*Work instructions:* Copy the records below, swapping each "checkbox" for "check box" and leaving everything else unchanged.

--- START ---

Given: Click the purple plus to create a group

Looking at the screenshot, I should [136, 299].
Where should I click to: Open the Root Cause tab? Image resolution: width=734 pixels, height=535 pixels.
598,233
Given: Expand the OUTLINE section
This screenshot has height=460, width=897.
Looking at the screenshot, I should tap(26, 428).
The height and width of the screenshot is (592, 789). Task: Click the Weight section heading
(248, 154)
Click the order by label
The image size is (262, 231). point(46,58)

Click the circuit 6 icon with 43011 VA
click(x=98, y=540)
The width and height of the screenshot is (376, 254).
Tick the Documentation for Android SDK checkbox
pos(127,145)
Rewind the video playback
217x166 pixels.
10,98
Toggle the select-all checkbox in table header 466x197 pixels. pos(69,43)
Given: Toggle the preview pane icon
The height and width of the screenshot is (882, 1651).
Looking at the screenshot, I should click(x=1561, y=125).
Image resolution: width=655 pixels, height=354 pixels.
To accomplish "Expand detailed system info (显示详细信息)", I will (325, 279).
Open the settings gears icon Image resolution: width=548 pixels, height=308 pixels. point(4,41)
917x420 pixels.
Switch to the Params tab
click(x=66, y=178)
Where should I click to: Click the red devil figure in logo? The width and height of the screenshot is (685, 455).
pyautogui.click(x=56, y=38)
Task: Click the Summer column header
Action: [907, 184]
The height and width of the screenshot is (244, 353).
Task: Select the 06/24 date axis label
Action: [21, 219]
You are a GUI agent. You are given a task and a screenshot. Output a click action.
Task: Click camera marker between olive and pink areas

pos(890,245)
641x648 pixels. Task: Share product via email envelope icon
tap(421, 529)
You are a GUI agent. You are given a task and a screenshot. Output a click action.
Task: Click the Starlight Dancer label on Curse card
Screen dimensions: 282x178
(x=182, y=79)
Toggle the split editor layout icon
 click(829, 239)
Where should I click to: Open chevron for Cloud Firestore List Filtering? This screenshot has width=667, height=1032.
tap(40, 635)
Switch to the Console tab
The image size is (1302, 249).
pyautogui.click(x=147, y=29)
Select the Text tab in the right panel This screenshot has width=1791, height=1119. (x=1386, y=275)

--- END ---

*Solution to the problem:*
Given: Click the purple plus to create a group

Looking at the screenshot, I should [136, 299].
Where should I click to: Open the Root Cause tab? Image resolution: width=734 pixels, height=535 pixels.
598,233
Given: Expand the OUTLINE section
This screenshot has height=460, width=897.
Looking at the screenshot, I should tap(26, 428).
The height and width of the screenshot is (592, 789). Task: Click the Weight section heading
(248, 154)
Click the order by label
The image size is (262, 231). point(46,58)

Click the circuit 6 icon with 43011 VA
click(x=98, y=540)
The width and height of the screenshot is (376, 254).
Tick the Documentation for Android SDK check box
pos(127,145)
Rewind the video playback
217x166 pixels.
10,98
Toggle the select-all check box in table header 466x197 pixels. pos(69,43)
Given: Toggle the preview pane icon
The height and width of the screenshot is (882, 1651).
Looking at the screenshot, I should click(x=1561, y=125).
Image resolution: width=655 pixels, height=354 pixels.
To accomplish "Expand detailed system info (显示详细信息)", I will (325, 279).
Open the settings gears icon Image resolution: width=548 pixels, height=308 pixels. point(4,41)
917x420 pixels.
Switch to the Params tab
click(x=66, y=178)
Where should I click to: Click the red devil figure in logo? The width and height of the screenshot is (685, 455).
pyautogui.click(x=56, y=38)
Task: Click the Summer column header
Action: [907, 184]
The height and width of the screenshot is (244, 353).
Task: Select the 06/24 date axis label
Action: [21, 219]
You are a GUI agent. You are given a task and a screenshot. Output a click action.
Task: Click camera marker between olive and pink areas

pos(890,245)
641x648 pixels. Task: Share product via email envelope icon
tap(421, 529)
You are a GUI agent. You are given a task and a screenshot. Output a click action.
Task: Click the Starlight Dancer label on Curse card
Screen dimensions: 282x178
(x=182, y=79)
Toggle the split editor layout icon
 click(829, 239)
Where should I click to: Open chevron for Cloud Firestore List Filtering? This screenshot has width=667, height=1032.
tap(40, 635)
Switch to the Console tab
The image size is (1302, 249).
pyautogui.click(x=147, y=29)
Select the Text tab in the right panel This screenshot has width=1791, height=1119. (x=1386, y=275)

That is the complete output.